RECORDS FOR PROCESSING>
* * * *
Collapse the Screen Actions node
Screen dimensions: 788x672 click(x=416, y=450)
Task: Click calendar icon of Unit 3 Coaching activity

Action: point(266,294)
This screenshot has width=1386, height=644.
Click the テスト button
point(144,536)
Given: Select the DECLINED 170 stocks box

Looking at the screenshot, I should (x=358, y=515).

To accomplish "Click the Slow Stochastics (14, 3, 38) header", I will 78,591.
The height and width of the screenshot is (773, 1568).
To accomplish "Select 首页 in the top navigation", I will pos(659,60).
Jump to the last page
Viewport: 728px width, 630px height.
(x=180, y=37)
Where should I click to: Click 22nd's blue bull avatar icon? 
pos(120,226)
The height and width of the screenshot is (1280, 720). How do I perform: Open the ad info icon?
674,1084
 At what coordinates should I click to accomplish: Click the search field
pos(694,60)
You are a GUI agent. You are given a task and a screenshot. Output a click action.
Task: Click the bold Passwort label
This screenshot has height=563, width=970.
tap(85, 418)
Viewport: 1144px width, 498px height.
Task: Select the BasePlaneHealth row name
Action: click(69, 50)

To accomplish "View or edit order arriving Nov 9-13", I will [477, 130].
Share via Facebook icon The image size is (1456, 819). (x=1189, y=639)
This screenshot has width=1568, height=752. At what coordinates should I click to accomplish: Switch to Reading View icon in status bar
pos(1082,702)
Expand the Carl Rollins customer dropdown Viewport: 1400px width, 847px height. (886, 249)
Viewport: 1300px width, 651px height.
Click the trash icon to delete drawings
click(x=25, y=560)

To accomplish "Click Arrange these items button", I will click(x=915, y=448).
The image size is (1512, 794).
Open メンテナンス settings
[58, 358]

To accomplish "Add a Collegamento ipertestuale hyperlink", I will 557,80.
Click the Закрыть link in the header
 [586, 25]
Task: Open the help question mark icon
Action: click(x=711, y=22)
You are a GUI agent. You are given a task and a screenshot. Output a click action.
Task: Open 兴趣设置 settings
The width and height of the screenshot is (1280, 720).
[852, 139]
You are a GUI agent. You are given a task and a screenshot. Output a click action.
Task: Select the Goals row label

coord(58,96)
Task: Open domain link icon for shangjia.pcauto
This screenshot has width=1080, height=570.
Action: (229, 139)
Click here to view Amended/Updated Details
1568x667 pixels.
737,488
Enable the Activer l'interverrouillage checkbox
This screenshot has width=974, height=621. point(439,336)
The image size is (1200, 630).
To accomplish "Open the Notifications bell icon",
* * * *
DIRECTIONS FOR THIS TASK> Copy out the part of the records that begins with the line containing "The image size is (1200, 630)." and continues through the end of the records, reproducing each character unchanged.

ANSWER TO THIS EXERCISE>
The image size is (1200, 630).
To accomplish "Open the Notifications bell icon",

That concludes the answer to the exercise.